Preguntas por responder>
- 1) Imprime el fragmento del relato de la curación de espanto que empieza con "Como a los 45" y sigue hasta "cemento gris brilloso.".
- 2) Según el relato de la curación de espanto, ¿qué hay al lado izquierdo de la habitación que sirve de consultorio?
- 3) Retoma el relato de la curación de espanto y continúalo a partir de su última oración.

Texto fuente>

-*-*-

Como a los 45 minutos vuelve a salir. Ahora no trae el sombrero. Es medio calvo y de pelo cano.
─¿Puede usted curarme de espanto?
─Sí, claro– dice, y me invita a pasar a la habitación que sirve de consultorio.
La latigueada
Mientras el hombre prepara los utensilios para la “latigueada” (rameada): traguito (aguardiente), un manojo de ruda, zacate y copal, yo doy cuenta de la habitación. De lado derecho hay un altar con imágenes de santos y de familiares del curandero. Al lado izquierdo hay una cama vieja. Todo el piso es de cemento gris brilloso.
El hombre me dice que me pare al lado derecho del altar y yo obedezco.
─Subasesté los pantalones, hasta las canillas─ Ordena y yo ejecuto la orden.

-*-*-

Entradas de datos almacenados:
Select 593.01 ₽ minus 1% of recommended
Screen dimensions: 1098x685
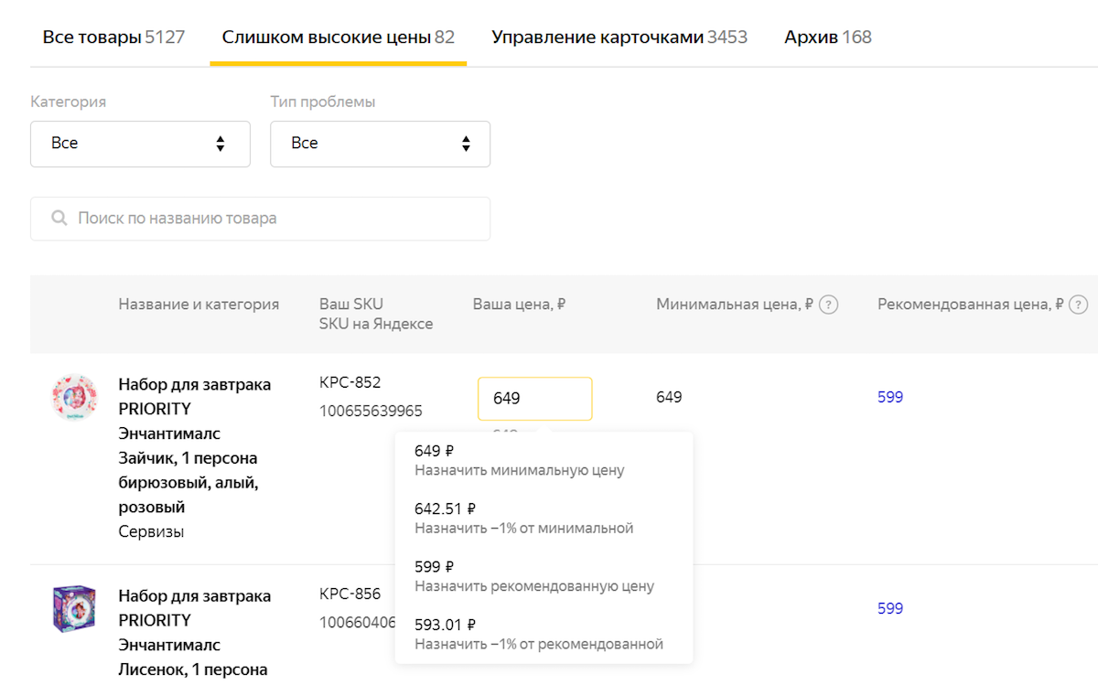[x=538, y=635]
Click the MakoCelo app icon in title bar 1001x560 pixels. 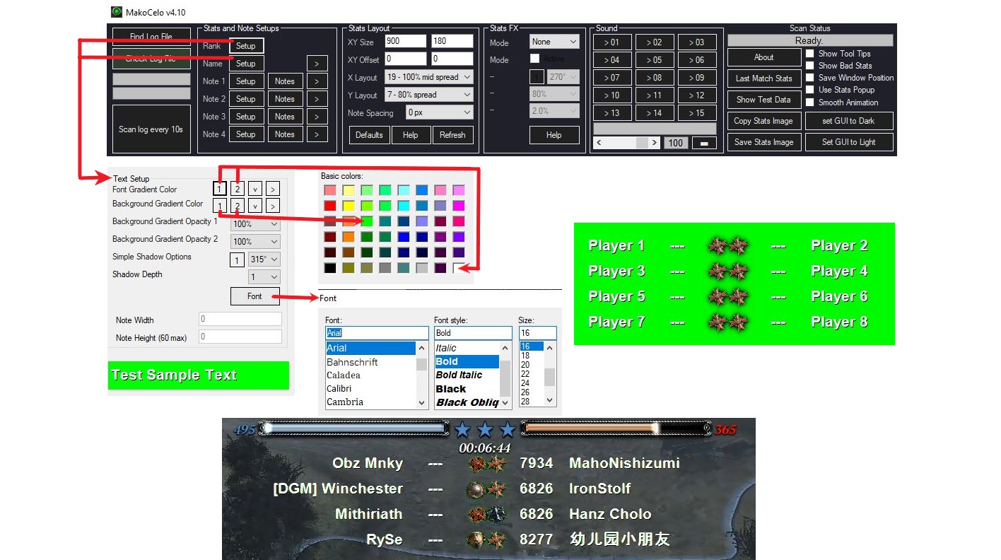pyautogui.click(x=117, y=12)
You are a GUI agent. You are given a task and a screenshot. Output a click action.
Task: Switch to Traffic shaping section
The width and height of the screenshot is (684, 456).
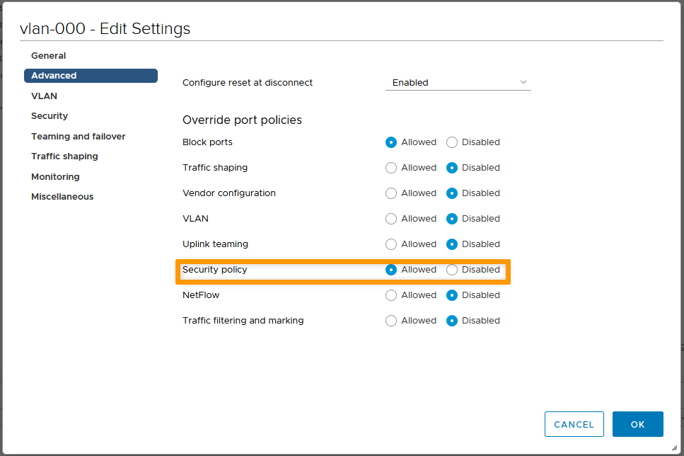64,156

-*-*-

Resultados por tarea>
- 1)
Como a los 45 minutos vuelve a salir. Ahora no trae el sombrero. Es medio calvo y de pelo cano.
─¿Puede usted curarme de espanto?
─Sí, claro– dice, y me invita a pasar a la habitación que sirve de consultorio.
La latigueada
Mientras el hombre prepara los utensilios para la “latigueada” (rameada): traguito (aguardiente), un manojo de ruda, zacate y copal, yo doy cuenta de la habitación. De lado derecho hay un altar con imágenes de santos y de familiares del curandero. Al lado izquierdo hay una cama vieja. Todo el piso es de cemento gris brilloso.

- 2) Una cama vieja.

- 3)
El hombre acerca al altar el metal cóncavo sin mango de lo que fue una pala de albañil y lo usa con incensario. Pone un puñito de zacate rojo. Luego le prende fuego y el humo y el olor perfumado comienzan a subir por la habitación. El hombre dice algo entre dientes; apenas alcanzo a escuchar: “Padre nuestro que están en el cielo/ santificado sea tu nombre…”.
Don Mariano se para frente a mí, me pregunta mi nombre, yo respondo y pide que cierre los ojos y que me dé la vuelta viendo hacia la pared; yo obedezco.
¡Fuuuuuuuuuuuuuuuuuuuuuuuu! ¡Fuuuuuuuuuuuuuuuuuuuuuuuu! Desde su boca, sopla el alcohol, dos veces, en cruz, sobre mi espalda. Enseguida, me toma del hombro y me voltea, a mi posición inicial. ¡Fuuuuuuuuuuuuuuuuuuuuuuuu! ¡Fuuuuuuuuuuuuuuuuuuuuuuuu! Siento la camisa totalmente empapada de aguardiente.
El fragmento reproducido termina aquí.